Segment Start: DATA FOR PROCESSING

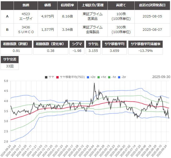Click the サヤ交差 label box

9,59
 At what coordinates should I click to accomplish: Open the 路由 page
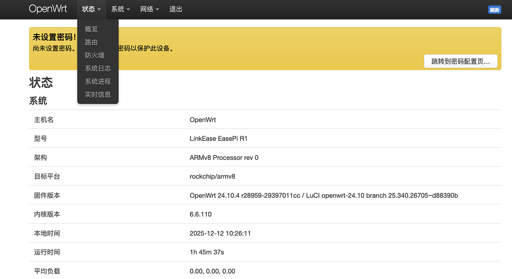[x=92, y=42]
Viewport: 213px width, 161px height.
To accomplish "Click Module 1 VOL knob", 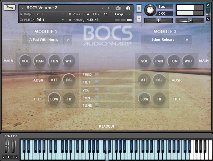I will click(25, 61).
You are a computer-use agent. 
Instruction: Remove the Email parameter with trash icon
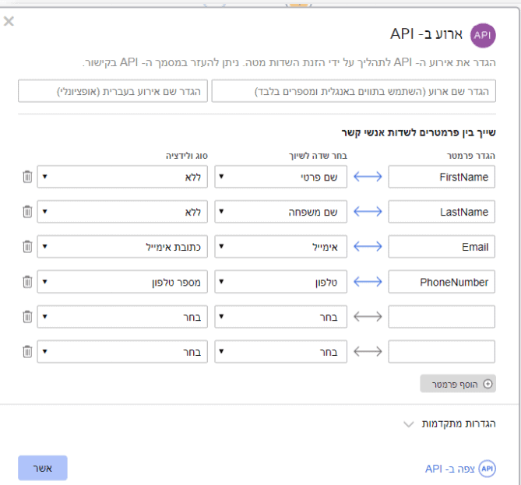pyautogui.click(x=27, y=247)
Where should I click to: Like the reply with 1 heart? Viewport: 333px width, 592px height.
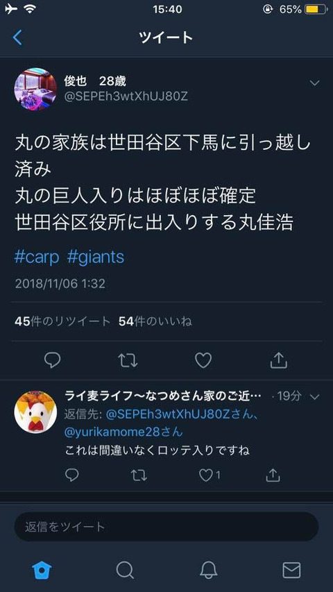[209, 475]
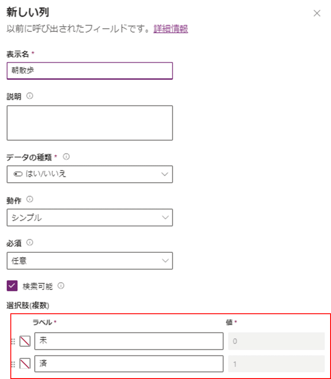Click into the 説明 text area
Image resolution: width=331 pixels, height=379 pixels.
pyautogui.click(x=89, y=123)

Segment End: DATA FOR PROCESSING

→ ASSIGNMENT
Only the lines from the one holding "Instruction: Remove the" to the last line of the entries above should be printed, exactly as they appear and with no pictures.

→ TASK SOLUTION
Instruction: Remove the Email parameter with trash icon
pyautogui.click(x=27, y=247)
Where should I click to: Like the reply with 1 heart? Viewport: 333px width, 592px height.
[209, 475]
Click into the 説明 text area
Image resolution: width=331 pixels, height=379 pixels.
pyautogui.click(x=89, y=123)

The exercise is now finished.